» PROBLEM TO WORK ON:
Within the listing below, please copy exactly the lines between the line holding "This screenshot has width=348, height=774." and the line holding "This screenshot has height=362, width=875.", inclusive.
===============
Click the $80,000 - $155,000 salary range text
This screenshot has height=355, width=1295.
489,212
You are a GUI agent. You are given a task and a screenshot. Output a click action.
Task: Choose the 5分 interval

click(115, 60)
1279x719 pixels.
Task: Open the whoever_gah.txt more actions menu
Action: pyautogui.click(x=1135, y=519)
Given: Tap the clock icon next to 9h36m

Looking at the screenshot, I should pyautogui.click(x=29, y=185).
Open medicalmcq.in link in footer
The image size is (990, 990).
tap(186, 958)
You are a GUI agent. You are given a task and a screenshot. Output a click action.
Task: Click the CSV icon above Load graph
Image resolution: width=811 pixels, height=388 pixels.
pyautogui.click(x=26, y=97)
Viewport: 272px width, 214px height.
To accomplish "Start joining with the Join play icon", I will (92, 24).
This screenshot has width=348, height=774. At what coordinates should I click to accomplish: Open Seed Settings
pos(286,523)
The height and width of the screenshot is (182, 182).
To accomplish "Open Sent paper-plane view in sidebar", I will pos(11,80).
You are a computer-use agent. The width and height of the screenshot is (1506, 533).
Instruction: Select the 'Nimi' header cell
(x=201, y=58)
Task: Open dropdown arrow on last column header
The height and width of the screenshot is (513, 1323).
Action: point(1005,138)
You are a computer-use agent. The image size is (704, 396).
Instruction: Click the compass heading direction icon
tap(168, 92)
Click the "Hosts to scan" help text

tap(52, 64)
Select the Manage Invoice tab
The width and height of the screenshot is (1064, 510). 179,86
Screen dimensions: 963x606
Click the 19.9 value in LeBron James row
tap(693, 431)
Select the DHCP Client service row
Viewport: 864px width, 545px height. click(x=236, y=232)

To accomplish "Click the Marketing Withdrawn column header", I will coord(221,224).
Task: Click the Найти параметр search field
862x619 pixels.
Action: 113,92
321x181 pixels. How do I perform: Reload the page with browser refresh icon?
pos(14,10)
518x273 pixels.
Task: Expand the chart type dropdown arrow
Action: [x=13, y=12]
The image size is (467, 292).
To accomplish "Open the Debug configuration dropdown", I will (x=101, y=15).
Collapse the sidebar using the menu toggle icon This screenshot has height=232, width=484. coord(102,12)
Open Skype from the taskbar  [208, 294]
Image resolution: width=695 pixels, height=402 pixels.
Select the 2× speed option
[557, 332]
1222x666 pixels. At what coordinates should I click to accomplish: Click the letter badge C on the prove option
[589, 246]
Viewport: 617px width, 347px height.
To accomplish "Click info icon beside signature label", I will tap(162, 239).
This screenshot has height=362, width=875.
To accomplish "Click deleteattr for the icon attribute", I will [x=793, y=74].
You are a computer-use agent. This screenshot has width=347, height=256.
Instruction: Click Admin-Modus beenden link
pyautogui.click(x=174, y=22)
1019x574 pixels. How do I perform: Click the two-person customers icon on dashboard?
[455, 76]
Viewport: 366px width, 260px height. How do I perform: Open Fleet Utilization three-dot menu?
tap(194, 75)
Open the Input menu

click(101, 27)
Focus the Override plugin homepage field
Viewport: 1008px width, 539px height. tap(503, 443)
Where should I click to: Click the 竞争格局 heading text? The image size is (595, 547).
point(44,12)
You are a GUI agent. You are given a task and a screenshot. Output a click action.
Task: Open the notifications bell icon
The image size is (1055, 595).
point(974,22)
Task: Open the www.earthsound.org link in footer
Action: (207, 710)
===============
» ANSWER BOX:
This screenshot has width=348, height=774. At what coordinates should I click to accomplish: Open Seed Settings
pos(286,523)
The height and width of the screenshot is (182, 182).
To accomplish "Open Sent paper-plane view in sidebar", I will pos(11,80).
You are a computer-use agent. The width and height of the screenshot is (1506, 533).
Instruction: Select the 'Nimi' header cell
(x=201, y=58)
Task: Open dropdown arrow on last column header
The height and width of the screenshot is (513, 1323).
Action: point(1005,138)
You are a computer-use agent. The image size is (704, 396).
Instruction: Click the compass heading direction icon
tap(168, 92)
Click the "Hosts to scan" help text

tap(52, 64)
Select the Manage Invoice tab
The width and height of the screenshot is (1064, 510). 179,86
Screen dimensions: 963x606
Click the 19.9 value in LeBron James row
tap(693, 431)
Select the DHCP Client service row
Viewport: 864px width, 545px height. click(x=236, y=232)

To accomplish "Click the Marketing Withdrawn column header", I will coord(221,224).
Task: Click the Найти параметр search field
862x619 pixels.
Action: 113,92
321x181 pixels. How do I perform: Reload the page with browser refresh icon?
pos(14,10)
518x273 pixels.
Task: Expand the chart type dropdown arrow
Action: [x=13, y=12]
The image size is (467, 292).
To accomplish "Open the Debug configuration dropdown", I will (x=101, y=15).
Collapse the sidebar using the menu toggle icon This screenshot has height=232, width=484. coord(102,12)
Open Skype from the taskbar  [208, 294]
Image resolution: width=695 pixels, height=402 pixels.
Select the 2× speed option
[557, 332]
1222x666 pixels. At what coordinates should I click to accomplish: Click the letter badge C on the prove option
[589, 246]
Viewport: 617px width, 347px height.
To accomplish "Click info icon beside signature label", I will tap(162, 239).
This screenshot has height=362, width=875.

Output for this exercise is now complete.